12. beta_combat.py
12.1. Overview
beta_combat.py takes a CpG × sample beta matrix and a sample→batch mapping, applies
ComBat, and writes an adjusted matrix plus before/after QC boxplots. If the input contains missing values, KNN imputation is performed prior to batch correction.
12.2. Input files
12.2.1. Beta matrix (TSV or TSV.GZ)
Delimiter: tab
Header: first row contains sample IDs
Index: first column contains CpG IDs
Values: beta values in [0, 1]
Missing values: if the file contains missing values, KNN will be used for imputation.
Example:
CpG_ID Sample_01 Sample_02 Sample_03 Sample_04
cg_001 0.831035 0.878022 0.794427 0.880911
cg_002 0.249544 0.209949 0.234294 0.236680
cg_003 0.845065 0.843957 0.840184 0.824286
...
12.2.2. Batch map (CSV)
Delimiter: comma
Columns:
Sample,GroupSample IDs: must match the beta-matrix header exactly (case-sensitive)
Grouping: each sample belongs to exactly one batch (e.g., plate, chip)
Example:
Sample,Group
Sample_01,plate_1
Sample_02,plate_1
Sample_03,plate_2
Sample_04,plate_2
...
12.2.3. Example input files
test_12_threebatch.beta.100K_NAs.tsv.gz (with 100,000 missing values)
12.3. Options
--version show program's version number and exit
-h, --help show this help message and exit
-i INPUT_FILE, --input_file=INPUT_FILE
Tab-separated data frame with the 1st row as sample IDs
and the 1st column as CpG IDs. Accepts .tsv or .tsv.gz.
-k N_NEIGHBORS Number of neighbors to use for imputation. default=3
--axis=AXIS_CHOICE For KNN imputation when the input has missing values:
1: search columns to find the nearest neighbors.
0: search rows to find the nearest neighbors.
default=1
-g GROUP_FILE, --group=GROUP_FILE
Comma-separated file mapping samples to batch groups.
-o OUT_FILE, --output=OUT_FILE
Output prefix for all generated files.
12.4. Command examples
12.4.1. No missing values
$ beta_combat.py \
-i test_12_threebatch.beta.tsv.gz \
-g test_12_threebatch.batch.csv \
-o output
12.4.2. With missing values (KNN imputation applied first)
$ beta_combat.py \
-i test_12_threebatch.beta.100K_NAs.tsv.gz \
-g test_12_threebatch.batch.csv \
-o output
12.5. Outputs
12.5.1. Input without missing values
<prefix>.combat.tsv— beta matrix after ComBat batch correction<prefix>.boxplot.png— distribution before batch correction<prefix>.boxplot_combat.png— distribution after batch correction
12.5.2. Input with missing values
<prefix>.combat.tsv— beta matrix after ComBat (missing values imputed via KNN)<prefix>.combat_withNAs.tsv— beta matrix after ComBat without imputation (original NAs retained)<prefix>.boxplot.png— distribution before batch correction<prefix>.boxplot_combat.png— distribution after batch correction
12.6. Figures
12.7. Notes & tips
Ensure every sample ID in the beta matrix appears exactly once in the batch map.
Batch labels in
Groupcan be any strings (e.g.,plate_1,chip_B) as long as they consistently identify batches.If biological covariates need to be adjusted for, incorporate them upstream (this wrapper performs basic ComBat only).
12.8. Reference
Johnson, W.E., Li, C., & Rabinovic, A. (2007). Adjusting batch effects in microarray expression data using empirical Bayes methods. Biostatistics, 8(1), 118–127. DOI: see PubMed 16632515.

■ ■ ■

Your tasks.
A – For each statement, answer yes or no according to the beta_combat.py page, and quote the words that decide it: (i) KNN imputation uses 3 neighbors by default; (ii) the batch map file is tab-delimited; (iii) the wrapper adjusts for biological covariates itself.
B – Repeat the passage of the beta_combat.py page between "12. beta_combat.py" and "(TSV or TSV.GZ)", inclusive, word for word.
The data below have no connection to the beta_combat.py page.

■ ■ ■

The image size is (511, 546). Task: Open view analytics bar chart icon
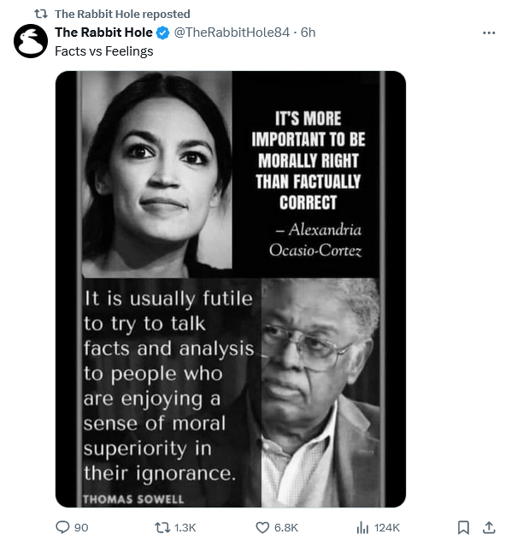click(x=362, y=527)
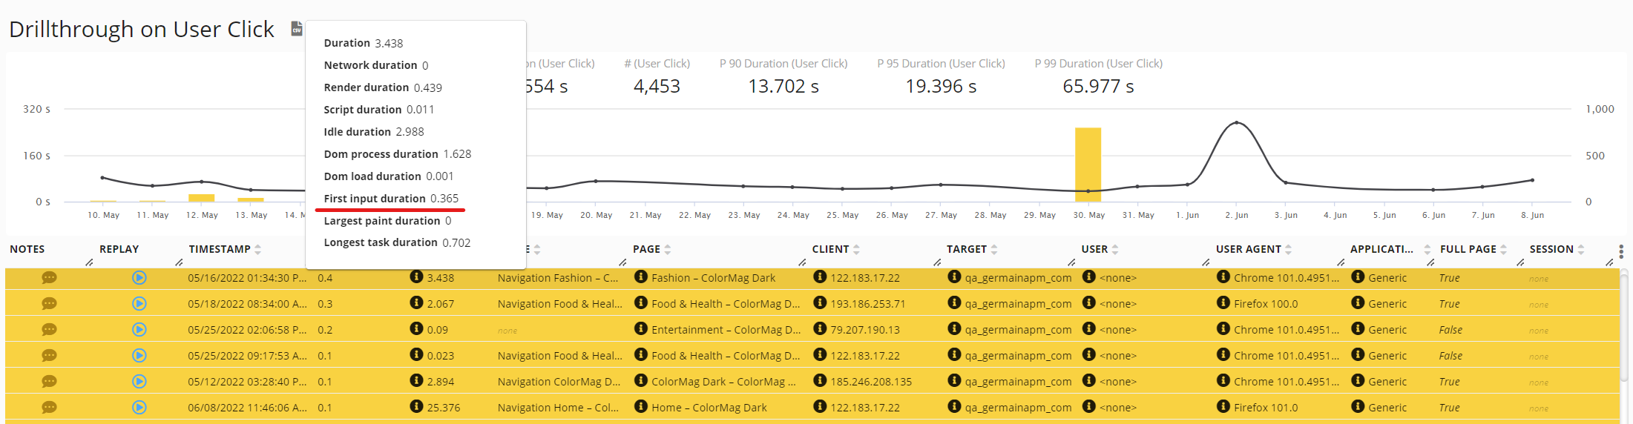Click info icon beside client 185.246.208.135
1633x424 pixels.
[x=820, y=381]
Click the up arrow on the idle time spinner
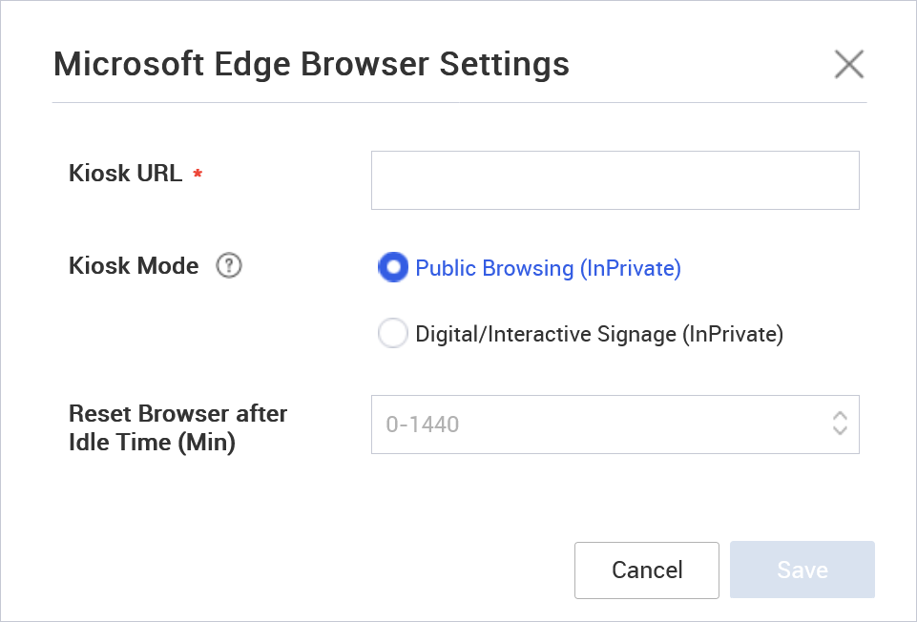The image size is (917, 622). [840, 418]
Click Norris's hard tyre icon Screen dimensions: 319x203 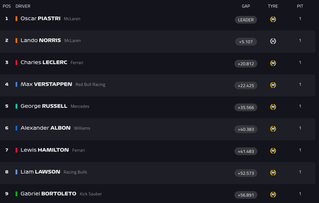click(x=273, y=41)
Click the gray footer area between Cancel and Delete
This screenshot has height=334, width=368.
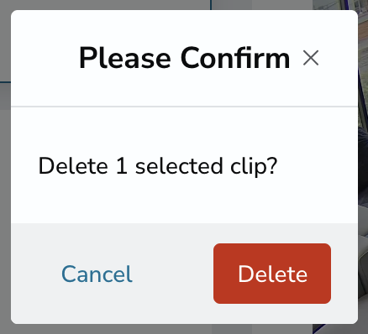coord(173,274)
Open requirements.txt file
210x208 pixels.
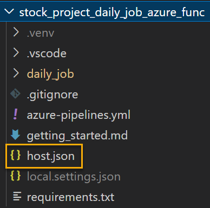coord(70,197)
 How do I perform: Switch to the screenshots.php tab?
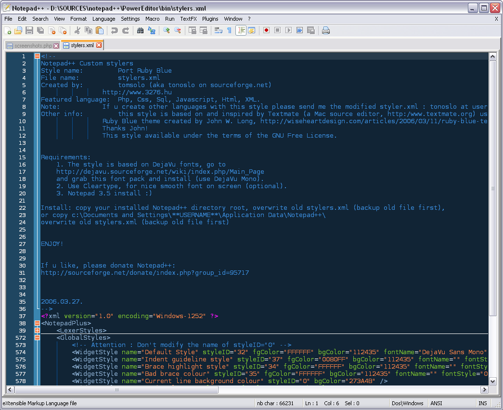[x=33, y=46]
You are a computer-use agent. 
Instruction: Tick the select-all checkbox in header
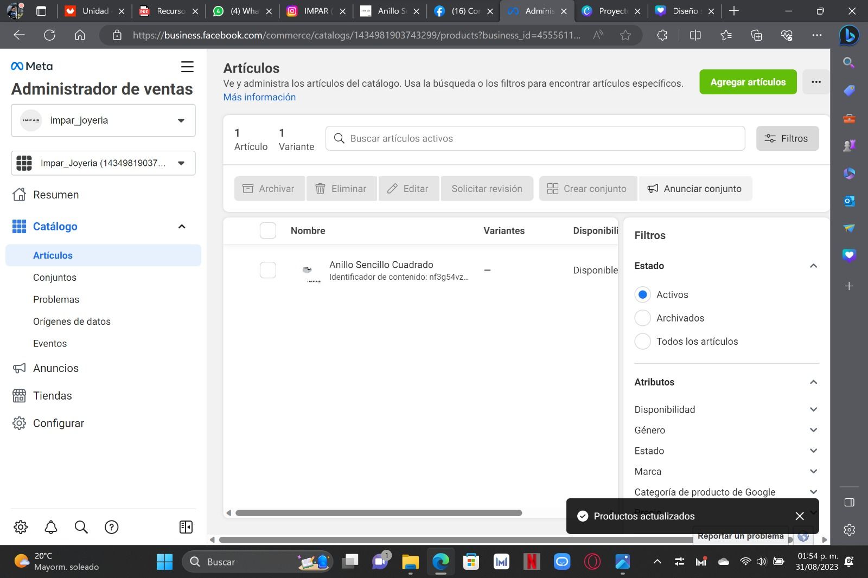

■ ■ ■

Solution list.
A –
(i) Yes: "Number of neighbors to use for imputation. default=3"
(ii) No: "Delimiter: comma"
(iii) No: "this wrapper performs basic ComBat only"

B –
12. beta_combat.py
12.1. Overview
beta_combat.py takes a CpG × sample beta matrix and a sample→batch mapping, applies
ComBat, and writes an adjusted matrix plus before/after QC boxplots. If the input contains missing values, KNN imputation is performed prior to batch correction.
12.2. Input files
12.2.1. Beta matrix (TSV or TSV.GZ)